# Start of SOURCE TEXT
Sunday, May 2, 2021

System Design Interview

System Design interview is a prominent interview phase, which focuses on Architecture, Design and attention to details.

Key Points to Remember
  1. Always start with High level architecture, then Scaling, Database Design, API Design, Security, Monitoring & Logging and finally Benefits & Tradeoffs.
  2. Don't get into details prematurely
  3. Avoid fitting requirements to a set architecture in mind
  4. Keep it simple and avoid too many hacks/complications when solving.
  5. Critical reasoning and argument are key to a successful software design. Have justifications for the points you make. Don’t make points without thinking them through. Half-hearted attempts at solving problems (using buzz words) are frowned upon heavily.
  6. Be aware of the current solutions within the industry and best tech practices. 
  7. Know when to pick a solution vs. building something custom. Provide pros and cons for the solution.

System Requirements
  • What scope of the Design ? UI, Backend, Database ?
  • What will be bottlenecks of the system - different regions, geolocation.
  • How much consistency is required for the system ? Strong consistency or eventual consistency. 
  • Are there different types of items/products/objects ? 
  • Are there different rates / prices for each product/service ? Memory Estimate - Size of Data ?
  • Are there any delete, cancel, remove, terminate use cases ?
  • How many users ? How many transactions or requests per second ?
  • How much data is each user uploading and requesting ?
  • Depending on the users, total load, is distributed system with big data required ?
  • Using decimal - down the line there are floating point errors
  • Should split services into multiple micro services ?
  • Does the system needs more reads or writes ? Read Replica ? (When replica then require load balancer)
  • Separate payment option from payment calculation.
  • Volume of Data and Low Latency ?
  • Reliable and Security

Non-Functional Requirements:
  1. Availability
  2. Latency - Cache
  3. Scale - How many requests/users in a day
  4. Monitoring & Logging
  5. Load Balancing

API Design

HTTP Verb CRUD Entire Collection (e.g. /customers) Specific Item (e.g. /customers/{id})
POST Create 201 (Created), 'Location' header with link to /customers/{id} containing new ID. 404 (Not Found), 409 (Conflict) if resource already exists..
GET Read 200 (OK), list of customers. Use pagination, sorting and filtering to navigate big lists. 200 (OK), single customer. 404 (Not Found), if ID not found or invalid.
PUT Update/Replace 405 (Method Not Allowed), unless you want to update/replace every resource in the entire collection. 200 (OK) or 204 (No Content). 404 (Not Found), if ID not found or invalid.
PATCH Update/Modify 405 (Method Not Allowed), unless you want to modify the collection itself. 200 (OK) or 204 (No Content). 404 (Not Found), if ID not found or invalid.
DELETE Delete 405 (Method Not Allowed), unless you want to delete the whole collection—not often desirable. 200 (OK). 404 (Not Found), if ID not found or invalid.


API can be public endpoints or internal endpoints.
Before determining the APIs define the system entities (user, product, transaction objects etc), and their corresponding operations (add, fetch, upload, assign etc).

API - Domain/Resource/{Params}
  • API should have no side effects, it should only perform a single add/update operation as the name of the API indicates.
  • API Operation should be atomic
  • When the response for the API is large use pagination or fragmentation (breaking response into multiple tcp pieces).
# End of SOURCE TEXT
# Start of GIVEN DATA
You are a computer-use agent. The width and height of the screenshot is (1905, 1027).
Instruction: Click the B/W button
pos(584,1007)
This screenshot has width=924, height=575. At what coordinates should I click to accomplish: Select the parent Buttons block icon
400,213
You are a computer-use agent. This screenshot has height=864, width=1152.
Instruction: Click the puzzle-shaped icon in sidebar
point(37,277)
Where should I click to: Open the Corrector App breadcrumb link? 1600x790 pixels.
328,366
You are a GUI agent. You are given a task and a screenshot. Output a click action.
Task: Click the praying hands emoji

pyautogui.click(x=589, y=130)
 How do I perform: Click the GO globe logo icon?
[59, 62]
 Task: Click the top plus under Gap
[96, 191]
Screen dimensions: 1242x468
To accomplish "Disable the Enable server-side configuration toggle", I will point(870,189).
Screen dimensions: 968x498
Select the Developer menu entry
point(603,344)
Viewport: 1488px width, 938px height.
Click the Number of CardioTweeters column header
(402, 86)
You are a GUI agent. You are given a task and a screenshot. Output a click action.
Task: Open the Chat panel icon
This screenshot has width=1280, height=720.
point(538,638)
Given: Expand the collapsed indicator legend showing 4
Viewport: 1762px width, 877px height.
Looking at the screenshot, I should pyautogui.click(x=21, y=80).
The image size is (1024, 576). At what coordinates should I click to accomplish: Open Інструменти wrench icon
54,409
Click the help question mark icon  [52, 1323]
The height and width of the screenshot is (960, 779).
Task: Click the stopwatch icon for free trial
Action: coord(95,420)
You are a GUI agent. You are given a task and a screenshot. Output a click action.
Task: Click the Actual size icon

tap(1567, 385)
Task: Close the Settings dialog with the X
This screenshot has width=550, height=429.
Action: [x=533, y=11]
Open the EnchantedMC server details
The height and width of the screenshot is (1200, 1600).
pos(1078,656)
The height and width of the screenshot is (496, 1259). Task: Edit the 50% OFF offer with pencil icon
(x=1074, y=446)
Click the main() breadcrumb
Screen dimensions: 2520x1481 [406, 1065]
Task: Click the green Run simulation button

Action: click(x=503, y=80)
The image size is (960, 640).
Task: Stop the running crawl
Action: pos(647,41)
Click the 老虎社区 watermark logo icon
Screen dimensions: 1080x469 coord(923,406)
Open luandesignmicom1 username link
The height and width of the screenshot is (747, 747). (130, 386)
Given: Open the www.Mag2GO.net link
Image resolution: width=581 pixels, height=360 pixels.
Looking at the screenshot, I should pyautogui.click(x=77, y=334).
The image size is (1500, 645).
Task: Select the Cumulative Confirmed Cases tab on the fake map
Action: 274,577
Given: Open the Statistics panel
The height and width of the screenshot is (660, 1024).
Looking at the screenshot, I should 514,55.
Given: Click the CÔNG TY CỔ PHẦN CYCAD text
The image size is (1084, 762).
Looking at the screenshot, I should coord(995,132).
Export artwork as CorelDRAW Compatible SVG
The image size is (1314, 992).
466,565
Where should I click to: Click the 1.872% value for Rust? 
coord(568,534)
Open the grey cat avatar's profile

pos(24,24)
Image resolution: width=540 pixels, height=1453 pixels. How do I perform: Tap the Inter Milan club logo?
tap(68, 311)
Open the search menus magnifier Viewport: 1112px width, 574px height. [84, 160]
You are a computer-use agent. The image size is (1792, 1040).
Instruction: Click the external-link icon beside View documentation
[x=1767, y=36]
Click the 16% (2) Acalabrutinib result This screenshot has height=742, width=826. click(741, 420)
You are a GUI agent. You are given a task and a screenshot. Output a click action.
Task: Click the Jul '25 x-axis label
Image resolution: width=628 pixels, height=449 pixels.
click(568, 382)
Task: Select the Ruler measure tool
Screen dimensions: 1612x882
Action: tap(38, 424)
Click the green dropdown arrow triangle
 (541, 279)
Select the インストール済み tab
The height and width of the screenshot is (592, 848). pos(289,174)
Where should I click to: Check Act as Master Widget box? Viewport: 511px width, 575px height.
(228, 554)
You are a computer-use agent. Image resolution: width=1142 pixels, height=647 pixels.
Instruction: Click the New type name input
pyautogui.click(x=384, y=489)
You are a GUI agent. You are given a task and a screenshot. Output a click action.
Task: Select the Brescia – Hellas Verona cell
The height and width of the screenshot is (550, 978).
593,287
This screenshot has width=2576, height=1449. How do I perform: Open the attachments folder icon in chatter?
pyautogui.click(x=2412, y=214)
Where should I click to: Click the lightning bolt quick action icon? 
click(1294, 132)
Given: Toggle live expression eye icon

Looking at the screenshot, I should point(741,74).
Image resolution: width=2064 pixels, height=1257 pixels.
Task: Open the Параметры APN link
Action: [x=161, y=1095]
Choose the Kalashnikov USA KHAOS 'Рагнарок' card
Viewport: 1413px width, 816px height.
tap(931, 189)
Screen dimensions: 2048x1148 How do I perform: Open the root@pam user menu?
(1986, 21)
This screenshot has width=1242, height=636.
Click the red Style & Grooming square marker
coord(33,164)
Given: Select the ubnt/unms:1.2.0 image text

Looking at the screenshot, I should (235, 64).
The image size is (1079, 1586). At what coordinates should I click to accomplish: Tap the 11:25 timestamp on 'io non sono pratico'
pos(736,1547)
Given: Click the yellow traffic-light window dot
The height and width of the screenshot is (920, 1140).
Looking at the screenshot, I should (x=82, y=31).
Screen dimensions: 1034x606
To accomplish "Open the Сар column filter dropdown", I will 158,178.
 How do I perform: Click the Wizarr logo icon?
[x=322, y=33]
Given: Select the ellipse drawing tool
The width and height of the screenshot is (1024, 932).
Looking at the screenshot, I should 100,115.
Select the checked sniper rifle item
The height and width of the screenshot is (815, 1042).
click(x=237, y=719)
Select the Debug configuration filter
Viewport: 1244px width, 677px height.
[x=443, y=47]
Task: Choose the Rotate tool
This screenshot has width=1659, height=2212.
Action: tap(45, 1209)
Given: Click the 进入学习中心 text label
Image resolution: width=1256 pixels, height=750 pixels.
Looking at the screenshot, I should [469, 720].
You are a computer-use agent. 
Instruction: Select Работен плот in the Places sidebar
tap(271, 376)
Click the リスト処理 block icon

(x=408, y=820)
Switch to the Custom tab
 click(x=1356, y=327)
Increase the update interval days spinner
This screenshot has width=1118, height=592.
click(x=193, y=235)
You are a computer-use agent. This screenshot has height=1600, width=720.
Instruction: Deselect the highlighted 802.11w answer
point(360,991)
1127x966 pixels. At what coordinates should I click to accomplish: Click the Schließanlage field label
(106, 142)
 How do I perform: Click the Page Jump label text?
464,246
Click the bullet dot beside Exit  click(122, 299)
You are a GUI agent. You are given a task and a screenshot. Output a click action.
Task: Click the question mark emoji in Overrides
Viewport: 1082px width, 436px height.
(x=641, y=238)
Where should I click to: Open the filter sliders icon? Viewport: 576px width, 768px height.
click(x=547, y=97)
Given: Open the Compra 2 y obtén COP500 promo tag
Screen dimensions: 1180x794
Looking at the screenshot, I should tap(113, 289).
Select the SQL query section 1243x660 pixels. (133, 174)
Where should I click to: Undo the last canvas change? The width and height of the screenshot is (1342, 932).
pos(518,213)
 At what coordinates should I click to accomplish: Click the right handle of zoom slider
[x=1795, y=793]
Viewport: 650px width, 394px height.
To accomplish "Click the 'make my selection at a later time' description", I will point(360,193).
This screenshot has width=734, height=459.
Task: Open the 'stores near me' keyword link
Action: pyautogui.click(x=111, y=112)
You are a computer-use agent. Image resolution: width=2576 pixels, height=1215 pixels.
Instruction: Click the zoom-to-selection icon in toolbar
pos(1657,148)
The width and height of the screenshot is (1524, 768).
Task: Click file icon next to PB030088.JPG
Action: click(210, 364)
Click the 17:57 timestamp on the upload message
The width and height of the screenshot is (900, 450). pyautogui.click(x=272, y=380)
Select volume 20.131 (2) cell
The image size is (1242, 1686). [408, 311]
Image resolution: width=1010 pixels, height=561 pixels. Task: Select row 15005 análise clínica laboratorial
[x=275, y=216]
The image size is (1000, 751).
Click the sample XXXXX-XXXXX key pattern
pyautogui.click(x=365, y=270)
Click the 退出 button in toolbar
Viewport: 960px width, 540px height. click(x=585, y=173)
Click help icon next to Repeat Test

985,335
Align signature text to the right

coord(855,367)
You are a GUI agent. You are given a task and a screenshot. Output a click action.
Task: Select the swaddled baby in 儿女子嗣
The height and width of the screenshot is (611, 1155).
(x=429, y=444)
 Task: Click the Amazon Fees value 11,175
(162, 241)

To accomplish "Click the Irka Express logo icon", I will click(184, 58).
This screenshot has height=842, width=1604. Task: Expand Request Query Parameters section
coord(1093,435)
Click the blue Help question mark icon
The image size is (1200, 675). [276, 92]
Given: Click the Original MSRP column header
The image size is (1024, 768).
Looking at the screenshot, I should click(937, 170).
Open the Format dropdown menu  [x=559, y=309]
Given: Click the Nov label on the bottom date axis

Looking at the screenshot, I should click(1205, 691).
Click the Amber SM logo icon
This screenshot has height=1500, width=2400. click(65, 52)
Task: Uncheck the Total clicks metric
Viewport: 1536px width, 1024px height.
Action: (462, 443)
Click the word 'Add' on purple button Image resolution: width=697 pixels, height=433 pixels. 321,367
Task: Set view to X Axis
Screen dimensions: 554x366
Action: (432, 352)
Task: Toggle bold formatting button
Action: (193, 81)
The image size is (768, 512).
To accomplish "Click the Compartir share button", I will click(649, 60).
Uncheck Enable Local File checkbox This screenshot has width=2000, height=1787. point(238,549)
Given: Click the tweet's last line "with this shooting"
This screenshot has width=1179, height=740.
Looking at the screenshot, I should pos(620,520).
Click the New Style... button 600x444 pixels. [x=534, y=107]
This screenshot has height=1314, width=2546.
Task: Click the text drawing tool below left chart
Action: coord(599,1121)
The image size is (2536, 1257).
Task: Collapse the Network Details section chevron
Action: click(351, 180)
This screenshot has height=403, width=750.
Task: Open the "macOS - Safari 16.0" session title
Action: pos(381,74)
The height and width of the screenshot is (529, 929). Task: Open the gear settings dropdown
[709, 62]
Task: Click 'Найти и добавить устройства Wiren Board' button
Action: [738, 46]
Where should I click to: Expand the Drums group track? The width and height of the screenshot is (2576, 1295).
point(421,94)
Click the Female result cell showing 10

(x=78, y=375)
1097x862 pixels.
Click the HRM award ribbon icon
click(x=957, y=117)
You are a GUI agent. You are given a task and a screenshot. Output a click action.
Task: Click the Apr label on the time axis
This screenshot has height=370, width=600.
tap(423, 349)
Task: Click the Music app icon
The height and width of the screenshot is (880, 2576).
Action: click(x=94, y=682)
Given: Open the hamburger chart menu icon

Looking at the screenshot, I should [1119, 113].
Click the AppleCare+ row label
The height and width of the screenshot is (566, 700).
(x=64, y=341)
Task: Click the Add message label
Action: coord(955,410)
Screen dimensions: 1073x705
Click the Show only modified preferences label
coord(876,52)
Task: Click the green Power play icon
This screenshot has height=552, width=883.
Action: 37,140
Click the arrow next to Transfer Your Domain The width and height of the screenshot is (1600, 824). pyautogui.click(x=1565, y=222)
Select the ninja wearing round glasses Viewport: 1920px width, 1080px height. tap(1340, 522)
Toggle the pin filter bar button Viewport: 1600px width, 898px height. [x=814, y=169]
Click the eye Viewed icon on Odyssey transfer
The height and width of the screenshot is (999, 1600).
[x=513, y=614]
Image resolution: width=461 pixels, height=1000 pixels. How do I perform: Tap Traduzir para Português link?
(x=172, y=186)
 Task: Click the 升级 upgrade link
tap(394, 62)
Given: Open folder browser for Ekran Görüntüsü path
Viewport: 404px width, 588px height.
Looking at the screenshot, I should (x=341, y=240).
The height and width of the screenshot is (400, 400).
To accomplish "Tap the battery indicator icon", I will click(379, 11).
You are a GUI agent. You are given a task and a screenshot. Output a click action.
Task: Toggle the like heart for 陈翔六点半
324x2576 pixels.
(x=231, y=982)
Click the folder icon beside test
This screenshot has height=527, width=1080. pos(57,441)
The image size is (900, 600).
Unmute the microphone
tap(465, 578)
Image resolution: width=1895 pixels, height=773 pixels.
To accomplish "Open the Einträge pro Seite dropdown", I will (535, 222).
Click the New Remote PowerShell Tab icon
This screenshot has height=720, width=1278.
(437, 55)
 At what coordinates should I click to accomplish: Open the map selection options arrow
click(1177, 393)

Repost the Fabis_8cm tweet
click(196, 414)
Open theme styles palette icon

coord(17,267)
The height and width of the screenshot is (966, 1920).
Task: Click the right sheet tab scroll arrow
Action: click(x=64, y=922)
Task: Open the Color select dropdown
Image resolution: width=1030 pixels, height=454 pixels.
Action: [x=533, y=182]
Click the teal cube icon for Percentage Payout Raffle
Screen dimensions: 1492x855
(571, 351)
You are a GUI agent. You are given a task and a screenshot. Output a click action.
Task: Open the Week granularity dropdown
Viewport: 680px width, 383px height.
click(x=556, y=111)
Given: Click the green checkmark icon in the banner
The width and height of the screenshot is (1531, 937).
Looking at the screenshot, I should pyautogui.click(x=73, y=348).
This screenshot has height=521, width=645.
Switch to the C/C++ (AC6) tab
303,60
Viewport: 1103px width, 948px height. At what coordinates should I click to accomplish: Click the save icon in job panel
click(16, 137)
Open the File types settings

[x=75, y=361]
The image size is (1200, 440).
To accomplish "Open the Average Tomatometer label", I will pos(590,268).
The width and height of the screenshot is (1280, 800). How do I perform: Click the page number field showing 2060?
# End of GIVEN DATA
__WHAT YOU WILL DO__
**a.** According to the system design interview notes, what should be done when an API response is large?
**b.** Write the next part of the system design interview notes, following on from their last line.

__ANSWERS BY TASK__
**a.** Use pagination or fragmentation, which means breaking the response into multiple TCP pieces.

**b.**
API Gateway

API Gateway enables to create and access an HTTP or WebSocket API.
A link between the API Gateway and the ELB which is NOT exposed to the internet can be created using VPC Link (only works with Network Load Balancer).

To integrate your API Gateway REST API with a public Application Load Balancer, use API Gateway HTTP integration. For private Application Load Balancers, use API Gateway VPC link to first connect to a private Network Load Balancer. Then, use the Network Load Balancer to forward API Gateway requests to the private Application Load Balancer.


Relational versus NoSQL Database

Relational databases store data in rows and tables. They enable to perform join operations using SQL across different database tables. NoSQL databases are grouped into four categories: key-value stores, graph stores, column stores, and document stores. Join operations are generally not supported in non-relational databases.

Non-relational databases are preferred when:
  • The application requires super-low latency.
  • The data is unstructured, or we don't have any relational data.
  • We only need to serialize and deserialize data (JSON, XML, YAML, etc.). 
  • Need to store a massive amount of data.
  • NoSQL databases are generally easy to scale
In NoSQL databases, the partition key is used to compute a hash, which then selects the corresponding node to store the data. Partition key should be random, evenly distributed and be mostly unique. The second key for indexing is the sort key which defines the order in which the data is to be stored in the cluster nodes. For example DynamoDB has Sort key, ElasticSearch has Index Sorting and Cassandra has Clustering column as sort key. Data redundancy cannot be avoided generally in NoSQL databases.

MongoDB Versa Cassandra Versus DynomoDB

When low latency is required for read queries, then data must be aggregated during writes and no extra computation be done during reads.

Use ids for identification

​Database Design

Identify key objects, their identifying keys and their relationship mapping.
Data can be stored as individual events or as an aggregate data for a collection.

The most crucial aspect in designing a relational database is to identify the relationships among tables.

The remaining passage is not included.